Sister Carrie is about a farm girl who turns 18 and moves to the big city, only to learn that her choices are limited and horrible. Working in a factory (as she briefly does) is the pits. Marrying a working class lummox like her sister’s husband Sven is also out. So she uses her assets (brains, beauty and a body) to get ahead, and becomes a mistress, a kept woman, and — worst of all — an actress! This was the major reason the novel was a failure in 1900. It was considered unacceptably vulgar. But its stock is running very high indeed these days. It’s a wonderful novel, and best of all if you are interested in New York theatre during the gaslight days, it takes you up close to that experience. And it also gives an excellent feel for what motivated young ladies like Carrie to go into show business in those days: eagerness to escape the bonds of class, and the will to be independent. It’s not like they could just be a doctor or a lawyer (or most anything else). For some, theatre proved a salvation (if a problematic one). There are about hundreds of women very much like Sister Carrie profiled on this web site! Check ’em out! 

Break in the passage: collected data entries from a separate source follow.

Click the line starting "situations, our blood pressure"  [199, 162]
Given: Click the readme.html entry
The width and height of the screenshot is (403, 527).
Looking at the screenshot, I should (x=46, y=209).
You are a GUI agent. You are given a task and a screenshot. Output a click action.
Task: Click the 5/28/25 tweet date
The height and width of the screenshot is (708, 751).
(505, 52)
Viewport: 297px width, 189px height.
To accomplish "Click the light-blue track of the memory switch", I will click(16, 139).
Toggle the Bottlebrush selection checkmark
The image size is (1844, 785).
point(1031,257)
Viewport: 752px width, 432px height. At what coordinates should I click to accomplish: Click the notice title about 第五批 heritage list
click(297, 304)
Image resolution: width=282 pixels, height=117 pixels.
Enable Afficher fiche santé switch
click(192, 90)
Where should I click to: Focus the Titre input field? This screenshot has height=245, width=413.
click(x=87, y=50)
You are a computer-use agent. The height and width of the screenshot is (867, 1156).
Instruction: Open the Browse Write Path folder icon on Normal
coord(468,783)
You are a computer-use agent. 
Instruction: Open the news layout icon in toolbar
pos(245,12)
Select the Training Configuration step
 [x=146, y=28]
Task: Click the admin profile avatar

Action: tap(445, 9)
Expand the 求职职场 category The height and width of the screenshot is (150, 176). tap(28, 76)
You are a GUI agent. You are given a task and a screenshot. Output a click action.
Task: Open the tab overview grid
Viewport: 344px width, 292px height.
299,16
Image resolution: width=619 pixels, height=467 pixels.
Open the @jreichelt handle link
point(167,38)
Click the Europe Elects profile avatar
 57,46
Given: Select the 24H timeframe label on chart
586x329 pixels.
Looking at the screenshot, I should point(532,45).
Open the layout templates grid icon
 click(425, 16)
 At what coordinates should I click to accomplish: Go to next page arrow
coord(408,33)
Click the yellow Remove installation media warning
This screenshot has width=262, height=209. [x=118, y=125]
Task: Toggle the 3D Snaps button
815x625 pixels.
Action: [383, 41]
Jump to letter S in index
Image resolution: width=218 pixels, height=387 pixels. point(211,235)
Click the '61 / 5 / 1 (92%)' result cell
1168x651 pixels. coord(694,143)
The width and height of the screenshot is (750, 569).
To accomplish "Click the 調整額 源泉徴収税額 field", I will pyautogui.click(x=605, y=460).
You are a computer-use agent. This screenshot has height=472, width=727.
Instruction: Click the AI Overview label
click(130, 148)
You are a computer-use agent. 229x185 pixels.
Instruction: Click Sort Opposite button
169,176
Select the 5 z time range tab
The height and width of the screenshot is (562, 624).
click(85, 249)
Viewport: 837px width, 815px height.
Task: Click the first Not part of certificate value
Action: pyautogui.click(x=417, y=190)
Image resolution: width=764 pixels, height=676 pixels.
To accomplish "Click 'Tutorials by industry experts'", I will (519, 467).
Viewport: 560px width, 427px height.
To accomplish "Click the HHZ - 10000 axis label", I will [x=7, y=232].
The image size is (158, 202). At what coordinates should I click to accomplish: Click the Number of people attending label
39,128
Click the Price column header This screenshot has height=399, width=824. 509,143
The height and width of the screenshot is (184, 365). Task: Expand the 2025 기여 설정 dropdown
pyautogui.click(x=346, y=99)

Also check out the 1952 screen version Carrie directed by William Wyler and starring Jennifer Jones and Laurence Olivier, now sadly eclipsed by the eponymous Stephen King novel and its screen versions.

To find out more about  the whole history of show business consult No Applause, Just Throw Money: The Book That Made Vaudeville Famous, available at Amazon, Barnes and Noble, and wherever nutty books are sold.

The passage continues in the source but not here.